『ライオンのおやつ』

海野雫 33歳、独身OL。ステージ4の末期がんで余命幾ばくもない。
度重なる抗がん剤治療もむなしく体も心もボロボロになり、終末医療に切り替えようとレモン島にあるホスピス「ライオンの家」へ向かう。
唯一の家族と言える育ての父にすら病気を告げず、人知れず死にゆくことを選択するのだった。

ホスピスでは、オーナーであるマドンナ、料理人の狩野姉妹、ワインを造るタヒチ、犬の六花、変態?アワトリス との出会いと人間模様が展開される。
表題にもあるとおり、「おやつ」が壮大なテーマになっている。

ホスピスの入居時に「人生最後のおやつは何を食べたいか?」のリクエストを伝え、これを狩野姉妹が忠実に再現する。毎週日曜日がおやつの時間であり、その日くじ引きで選ばれたリクエストが振舞われる。つまり、いつ自分の番がくるかわからないし、最後まで来ないかもしれない。それが人生であるという比喩だったりするんだろう。

雫は、おやつの時間に限らず、朝食で振舞われる御粥、六花との散歩、タヒチとのデートに自らの生を見出していくが、彼女にももちろんお迎えの時間がくる。彼女がリクエストしたミルクレープのくだりからは、涙なしには読めたものではなかった。

雫のように素直に、
マドンナのように強く、
タヒチのように明るく、
六花のように無邪気に、
雫の父のような愛をもって、俺も生きたい。

ところで、俺だったら最後のおやつ、なんだろな。
全然思いつかない。

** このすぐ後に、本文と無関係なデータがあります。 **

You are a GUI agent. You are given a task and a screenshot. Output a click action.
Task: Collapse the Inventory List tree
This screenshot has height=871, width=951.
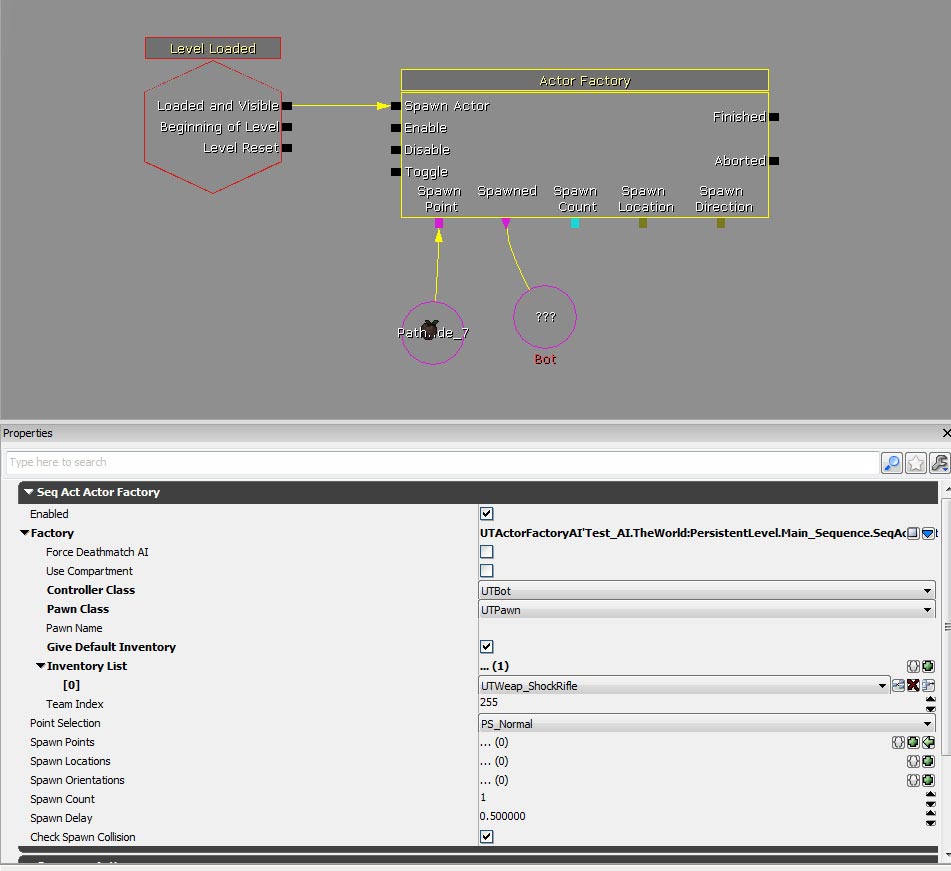pyautogui.click(x=41, y=666)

あれ、おかしいな。ぜんっぜんおもいつかん!
おやつに限らず、この物語の「食」への幸せ描写が、俺にはぐさぐさ刺さる。
俺も、大切な人とおいしい食事がしたい。


(今回実は一番の発見は、本をもらえることの嬉しさ。表紙やタイトルでその出会いにワクワクするし、内容を知ってまた違う味わいや意外な発見があり、読み終えて自分の血肉になる感じがする。加えて、これを準備してくれた人と気持ちが通じた気がする。俺も人に本をあげよう。)